I have the Unthanks albums, and have seen them live before, but how well would they translate their usual small string and horn section to a full brass band, even if that band is the national champion?
I needn’t have worried. Tori Amos’ “Putting the Damage On” proved that a brass section could add a real emotional ‘kick’ to a gentle pop song but, here, the Brighouse and Rastrick band showed just how subtle and restrained brass could be, even managing to achieve a dreamy lullaby quality on one song.
The Unthanks took a break from the stage to let Brighouse and Rastrick let rip, which they duly did, to full oompah effect on an Irish jig but they returned to restrained ways with the Unthanks back on stage for a four part suite, “Father“, newly composed for a Durham festival. They did the same in the second half, retreating to leave the Brass band to demonstrate versatility with “A Northern Fantasy“, a medley of northern English folk tunes.

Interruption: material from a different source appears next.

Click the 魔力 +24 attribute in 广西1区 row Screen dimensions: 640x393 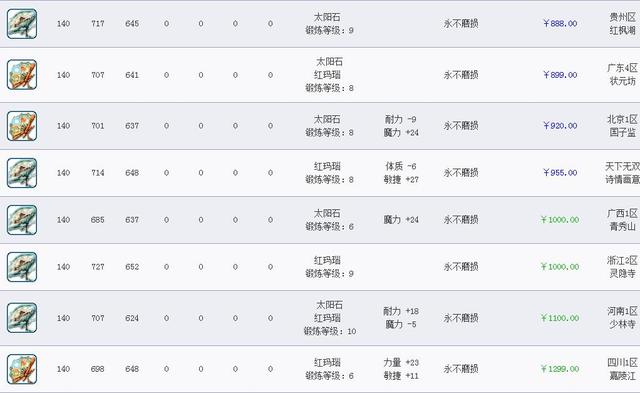(401, 220)

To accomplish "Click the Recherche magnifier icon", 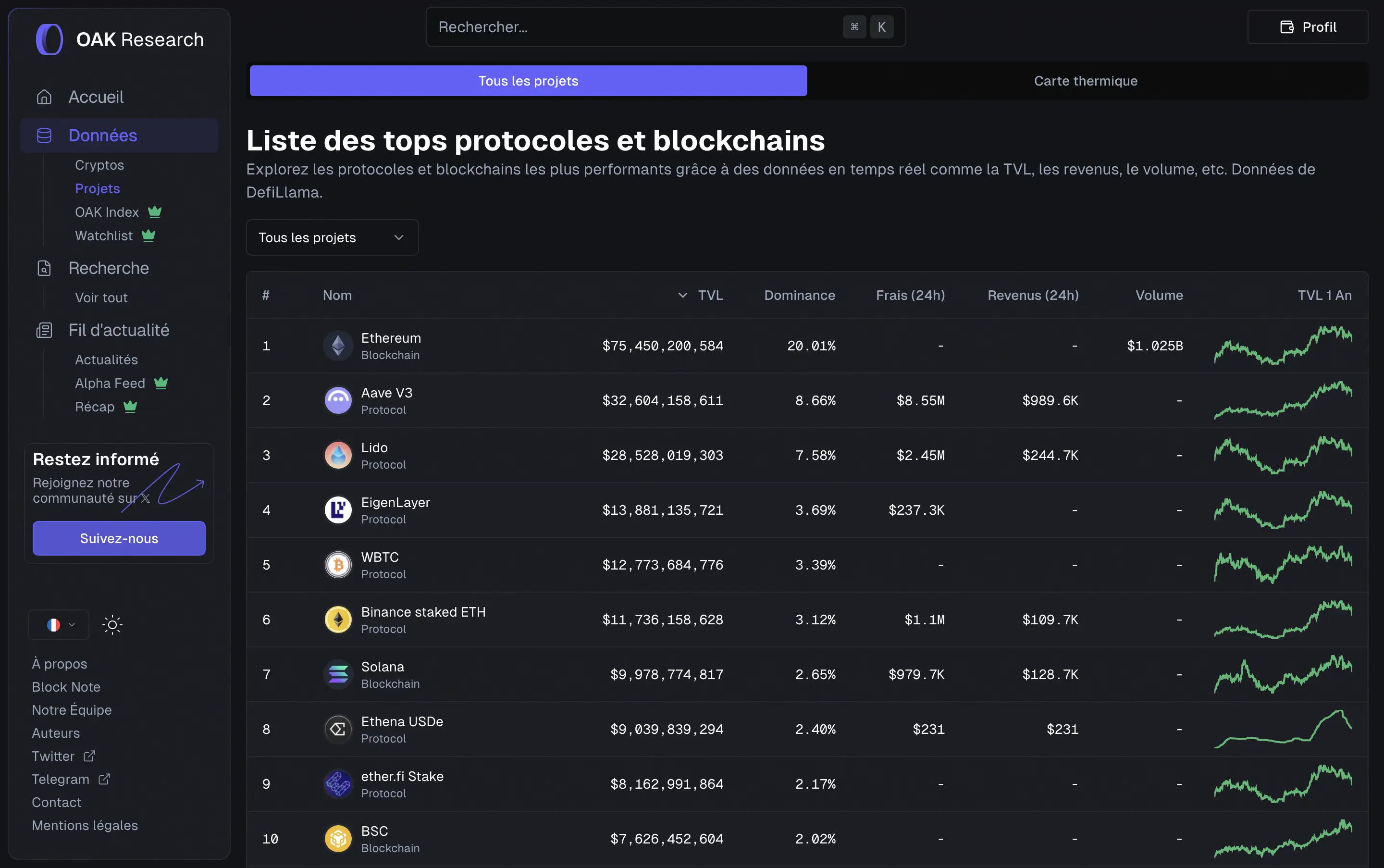I will 44,268.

Some songs were more successful than others. “Felton Lonnin“, which opened the second half, suffered from the loss of its lonely purity, but “Blue Bleezing Blind Drunk” revelled in woozy, boozy trombones and tuba. Other members of the Unthanks’ own band were also given the opportunity to shine, including a “swing” version of “Queen of Hearts” which let the band really go all out.
The purple and gold of the champion band (together with the trophy prominently displayed at the front of the stage) added to the sense of occasion in the magnificent Victoria Hall to make this a real “event”gig and a joyful occasion.